4) 2 120 backs, plus a polaroid back.

5) extension tube for them macros

As you can see, this is a backpack full of gear that just doesn't work for vacation and the sort, especially since I already have a convenient Leica kit (M4, 35/2, 50/1.4) that I can easily take around in a small camera bag. Part of the problem is that the hassy kit cost me a pretty penny at the time I bought it, but has now really lost favour in the midst of the digital age and I really don't think I will be able to recover much even if I sell it. So, you think is it better to keep it for the odd use or just sell the thing?


----------



## chris l (Aug 5, 2005)

The cost of film cameras has plummeted, regardless of what they are, as you will have seen.

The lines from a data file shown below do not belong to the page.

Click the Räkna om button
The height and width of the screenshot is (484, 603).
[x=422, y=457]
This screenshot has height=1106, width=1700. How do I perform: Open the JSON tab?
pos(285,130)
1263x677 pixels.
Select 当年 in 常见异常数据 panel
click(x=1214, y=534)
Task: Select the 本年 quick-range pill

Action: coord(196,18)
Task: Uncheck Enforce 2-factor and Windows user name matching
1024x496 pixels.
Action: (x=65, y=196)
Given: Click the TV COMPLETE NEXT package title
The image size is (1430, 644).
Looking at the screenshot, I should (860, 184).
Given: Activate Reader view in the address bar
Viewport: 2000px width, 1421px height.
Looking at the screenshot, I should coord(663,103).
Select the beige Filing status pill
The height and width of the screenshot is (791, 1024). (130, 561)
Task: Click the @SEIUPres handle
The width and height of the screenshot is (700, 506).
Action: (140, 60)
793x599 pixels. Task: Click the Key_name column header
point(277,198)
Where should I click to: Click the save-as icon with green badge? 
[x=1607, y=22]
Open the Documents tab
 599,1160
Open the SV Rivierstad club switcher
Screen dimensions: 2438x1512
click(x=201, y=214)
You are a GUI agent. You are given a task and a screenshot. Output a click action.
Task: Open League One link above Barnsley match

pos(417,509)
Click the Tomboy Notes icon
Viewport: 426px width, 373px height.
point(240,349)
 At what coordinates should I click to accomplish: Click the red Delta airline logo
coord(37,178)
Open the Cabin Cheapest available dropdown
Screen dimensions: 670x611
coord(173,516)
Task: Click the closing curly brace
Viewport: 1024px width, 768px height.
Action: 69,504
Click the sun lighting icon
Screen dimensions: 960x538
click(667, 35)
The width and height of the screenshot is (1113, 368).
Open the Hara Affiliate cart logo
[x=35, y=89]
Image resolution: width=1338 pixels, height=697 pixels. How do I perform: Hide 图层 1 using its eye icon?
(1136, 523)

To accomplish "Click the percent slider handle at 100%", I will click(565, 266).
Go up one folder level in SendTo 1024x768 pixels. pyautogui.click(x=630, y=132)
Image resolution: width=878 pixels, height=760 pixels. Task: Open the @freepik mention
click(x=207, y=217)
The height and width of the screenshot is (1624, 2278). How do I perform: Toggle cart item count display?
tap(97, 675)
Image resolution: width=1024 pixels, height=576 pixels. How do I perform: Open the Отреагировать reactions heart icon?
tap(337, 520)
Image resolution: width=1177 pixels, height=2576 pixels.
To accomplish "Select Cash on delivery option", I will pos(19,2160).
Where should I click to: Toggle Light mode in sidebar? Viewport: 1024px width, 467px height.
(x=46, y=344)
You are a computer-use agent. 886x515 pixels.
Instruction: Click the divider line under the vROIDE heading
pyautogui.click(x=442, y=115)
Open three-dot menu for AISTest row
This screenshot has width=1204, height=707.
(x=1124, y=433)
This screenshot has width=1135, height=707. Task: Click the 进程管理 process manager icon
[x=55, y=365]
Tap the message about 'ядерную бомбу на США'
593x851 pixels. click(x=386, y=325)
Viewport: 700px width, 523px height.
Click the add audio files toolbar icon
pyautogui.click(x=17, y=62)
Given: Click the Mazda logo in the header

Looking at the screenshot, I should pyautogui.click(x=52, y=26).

I have bought 2 5 series 'blads in the past year, at silly prices.

I would keep it, or sell it a market that still loves film; the US, Germany et al.

Or, as I have done, buy a film scanner! 500 mega pixels!


----------



## ujjwaldey (Mar 3, 2008)

Hassy has comeout with a digital back which apparently will fit all 500 series camera. Very expensive now, but chances are, 2nd hand kit will fall to more affordable level in a few years. Also, there is a view that films will make a comeback, and high end gear will gain some of the value.

I would keep it if I were you.


----------